In its disclosures to the Competition Commission, WBHO described how it won the bid for the R4.5 billion stadium by colluding with Group Five.

According to documents submitted to the commission, WBHO reached an agreement with Group Five on or about December 13, 2006, “in that WBHO provided a cover price to Group Five, on the basis that Group Five would not win the tender”.

This is in contravention of the Competition Act.

WBHO then went into a joint venture with Murray & Roberts to build the 2010 World Cup stadium which had been marred by controversy from the onset.

Last month the Competition Commission reached settlement agreements with 15 construction firms which had been involved in collusion and bid-rigging in order to win lucrative government and private contracts between 2006 and 2010 including Cape Town Stadium, the FNB Stadium, the Nelson Mandela Bridge in Joburg and the Gautrain.

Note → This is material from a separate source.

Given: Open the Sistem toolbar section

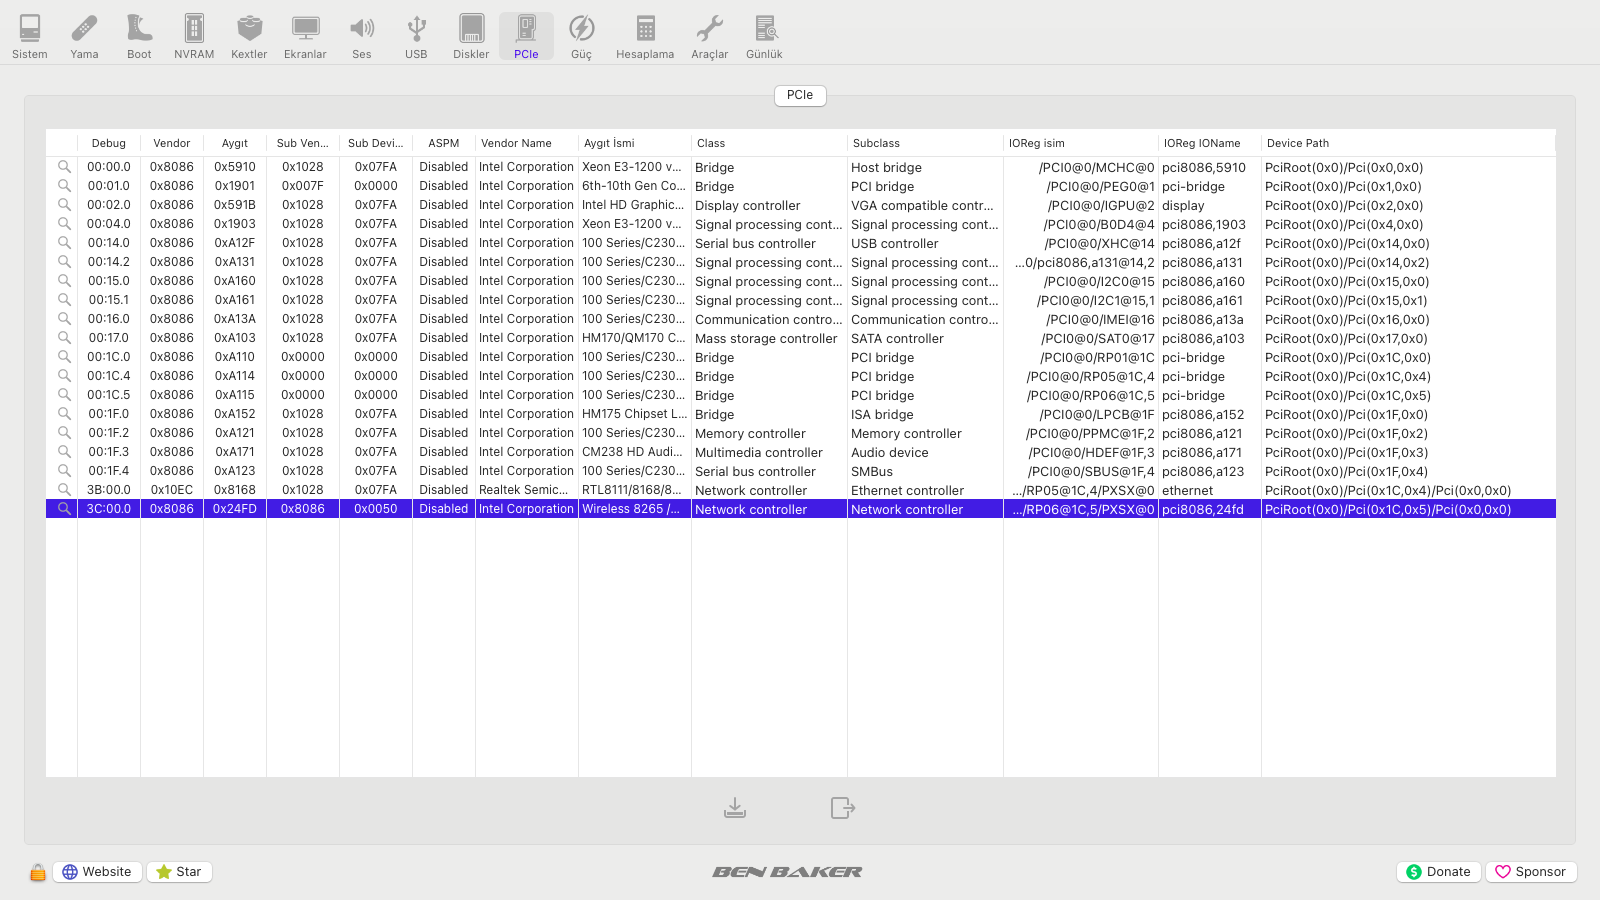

The commission probed contracts worth at least R30bn.

The commission imposed fines of R1.5bn after the companies involved had been invited by the commission to

provide full disclosure in exchange for leniency. Fines of between 1 percent and 7.1 percent of annual turnover were imposed instead of the maximum of 10 percent.

In its disclosed projects, WBHO said it reached an agreement with Group Five in December 2006 for Cape Town Stadium, in that WBHO would provide a cover price to Group Five, on the basis that Group Five would not win the tender.

The commission started investigating construction firms in 2009 at a time when speculation over stadium pricing was rife.

Trudi Makhaya, deputy commissioner, said the commission’s study of prices had uncovered “problematic behaviour” and that had triggered the investigation.

A total of 300 rigged projects were disclosed.

At a Competition Tribunal hearings this week, the 15 companies will hear whether their fines will remain the same or be changed.

Makhaya said the tribunal would probe how the commission arrived at the penalty amounts and decide whether any changes should be made to the fines.

Meanwhile the city’s team of experts appointed for a total of R4m is still trying to determine by how much the municipality was overcharged in the stadium’s construction.

Mayco member for finance Ian Neilson would not speculate on a figure as the city’s appointed legal team is still probing the extent of damages to be claimed back from the companies involved in stadium’s construction.

“We have absolutely no figure at this stage and I don’t want to speculate. It would be a significant figure because we would not be spending this amount of money on a team to establish what we are owed if we did not think it was a substantial amount,” Neilson said.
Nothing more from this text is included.